In 1927 part of this land was sold for a consideration of $7,000 an acre for the site of the Firestone Tire and Rubber Company’s plant. Only the cluster of trees now shows where the great wooden house once stood while hundreds of workmen pass daily over the paths and gardens of the noble Don Vicente.
On other parts of the rancho have been built Huntington Park, Vernon, Walnut Park, South Gate and Lynwood, all prosperous communities. The original adobe house of Antonio Maria Lugo is yet standing on Baker Avenue opposite the Southern California Edison Company’s Power Station and near the Union Plant of the Consolidated Steel Corporation.
The Lugos builded well and both the hacienda and the city home on the plaza are still in good condition. Both should be landmarked and properly preserved—testimony to the finest in life and honor in the days of the Dons.
No Hacienda More Lovely Than That of the Lugos on the Rancho San Antonio
Rancho Los Felis
North of the Pueblo of Los Angeles and adjoining the Los Angeles River on the west is the Rancho Los Felis, 6,647 acres.

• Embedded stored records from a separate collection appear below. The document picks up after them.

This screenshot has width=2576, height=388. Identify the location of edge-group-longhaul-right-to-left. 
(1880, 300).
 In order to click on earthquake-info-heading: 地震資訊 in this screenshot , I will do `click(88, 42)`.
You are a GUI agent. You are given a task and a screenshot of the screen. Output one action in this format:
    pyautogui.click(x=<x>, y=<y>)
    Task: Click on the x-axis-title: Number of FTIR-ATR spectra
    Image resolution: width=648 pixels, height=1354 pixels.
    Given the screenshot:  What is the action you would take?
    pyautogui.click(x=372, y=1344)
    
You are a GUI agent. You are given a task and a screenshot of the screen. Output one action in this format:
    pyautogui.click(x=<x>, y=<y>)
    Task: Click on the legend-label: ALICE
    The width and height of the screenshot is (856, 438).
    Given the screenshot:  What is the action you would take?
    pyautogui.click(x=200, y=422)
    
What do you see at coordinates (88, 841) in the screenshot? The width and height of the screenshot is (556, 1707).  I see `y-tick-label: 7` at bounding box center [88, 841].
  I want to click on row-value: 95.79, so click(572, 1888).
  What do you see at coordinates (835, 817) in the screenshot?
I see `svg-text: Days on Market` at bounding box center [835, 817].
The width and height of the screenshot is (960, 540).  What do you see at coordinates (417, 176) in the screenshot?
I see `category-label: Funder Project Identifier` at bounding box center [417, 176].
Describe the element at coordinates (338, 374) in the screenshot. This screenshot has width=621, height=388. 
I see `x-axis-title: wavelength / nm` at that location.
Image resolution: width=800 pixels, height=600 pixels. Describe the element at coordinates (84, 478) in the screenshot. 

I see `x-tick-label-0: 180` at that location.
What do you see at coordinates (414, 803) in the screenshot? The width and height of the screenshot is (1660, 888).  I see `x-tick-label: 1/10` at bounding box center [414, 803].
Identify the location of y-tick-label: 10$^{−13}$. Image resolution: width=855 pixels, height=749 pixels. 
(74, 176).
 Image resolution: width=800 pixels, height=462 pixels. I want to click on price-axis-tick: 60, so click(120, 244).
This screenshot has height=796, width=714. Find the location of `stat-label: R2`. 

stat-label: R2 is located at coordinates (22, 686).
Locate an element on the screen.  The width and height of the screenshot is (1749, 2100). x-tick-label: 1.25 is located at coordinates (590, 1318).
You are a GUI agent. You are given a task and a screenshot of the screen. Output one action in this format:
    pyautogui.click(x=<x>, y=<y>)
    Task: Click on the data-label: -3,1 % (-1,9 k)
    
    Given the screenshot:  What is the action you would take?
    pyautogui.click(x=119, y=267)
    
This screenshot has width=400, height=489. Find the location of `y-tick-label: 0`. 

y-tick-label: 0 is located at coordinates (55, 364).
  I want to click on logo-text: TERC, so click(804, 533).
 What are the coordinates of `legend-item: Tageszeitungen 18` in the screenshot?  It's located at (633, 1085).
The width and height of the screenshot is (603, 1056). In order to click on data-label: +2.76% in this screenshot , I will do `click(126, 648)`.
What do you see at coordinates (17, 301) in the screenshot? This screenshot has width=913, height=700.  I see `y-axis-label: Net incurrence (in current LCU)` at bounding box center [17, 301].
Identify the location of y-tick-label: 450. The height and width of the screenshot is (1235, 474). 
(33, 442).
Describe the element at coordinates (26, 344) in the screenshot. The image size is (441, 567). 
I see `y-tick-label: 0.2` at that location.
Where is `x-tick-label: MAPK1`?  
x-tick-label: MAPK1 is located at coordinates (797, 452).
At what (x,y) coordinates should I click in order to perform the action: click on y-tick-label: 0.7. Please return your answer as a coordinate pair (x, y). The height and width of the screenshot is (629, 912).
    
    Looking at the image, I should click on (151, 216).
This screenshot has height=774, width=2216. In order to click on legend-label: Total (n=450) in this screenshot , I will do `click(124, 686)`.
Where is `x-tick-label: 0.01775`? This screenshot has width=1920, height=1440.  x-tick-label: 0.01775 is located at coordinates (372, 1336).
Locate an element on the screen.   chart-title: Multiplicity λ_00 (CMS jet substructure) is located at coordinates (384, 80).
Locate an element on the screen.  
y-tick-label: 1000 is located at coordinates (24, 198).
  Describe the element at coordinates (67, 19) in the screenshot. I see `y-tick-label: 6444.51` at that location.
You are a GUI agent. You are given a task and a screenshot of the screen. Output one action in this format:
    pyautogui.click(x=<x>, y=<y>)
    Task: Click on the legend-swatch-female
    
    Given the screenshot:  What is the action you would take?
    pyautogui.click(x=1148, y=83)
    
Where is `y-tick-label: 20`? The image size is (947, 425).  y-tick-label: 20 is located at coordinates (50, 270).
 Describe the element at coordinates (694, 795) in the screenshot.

The rancho was granted in 1843 to Maria Ygnacia Verdugo but it is evident that she had been occupying the land for some time previous to that date as on February 17th, 1841, the City of Los Angeles, by the President of its Common Council, granted to her the “right to use the water from the river of Our Lady of Angels for cultivating the lands of Los Felis.” At that time there was so much water in the Los Angeles River in excess of what the pueblo inhabitants could use that the city felt free to dispose of part of it in this manner.
In 1853 Dona Verdugo, signing by mark, granted to her daughters parts of the rancho. These deeds recited that they were made for “the welfare and progress of my daughters.” But the daughters failed to progress and soon sold their respective parts for $1 per acre.
Antonio F. Coronel, famous pioneer of Los Angeles, purchased the rancho and subsequently he deeded it to James Lick, equally famous pioneer of San Francisco, by this “more or less” definite description: “Commencing at a point on Los Angeles River; thence Southerly 3,150 varas, more or less; thence Westerly 6,200 varas, more or less, to a napalera (prickly pear patch); thence Northerly 5,000 varas, more or less, to a calera (lime kiln) and thence Easterly following along the right bank of the Los Angeles River to the place of beginning 7,100 varas, more or less, containing more or less one and a half square leagues of land.”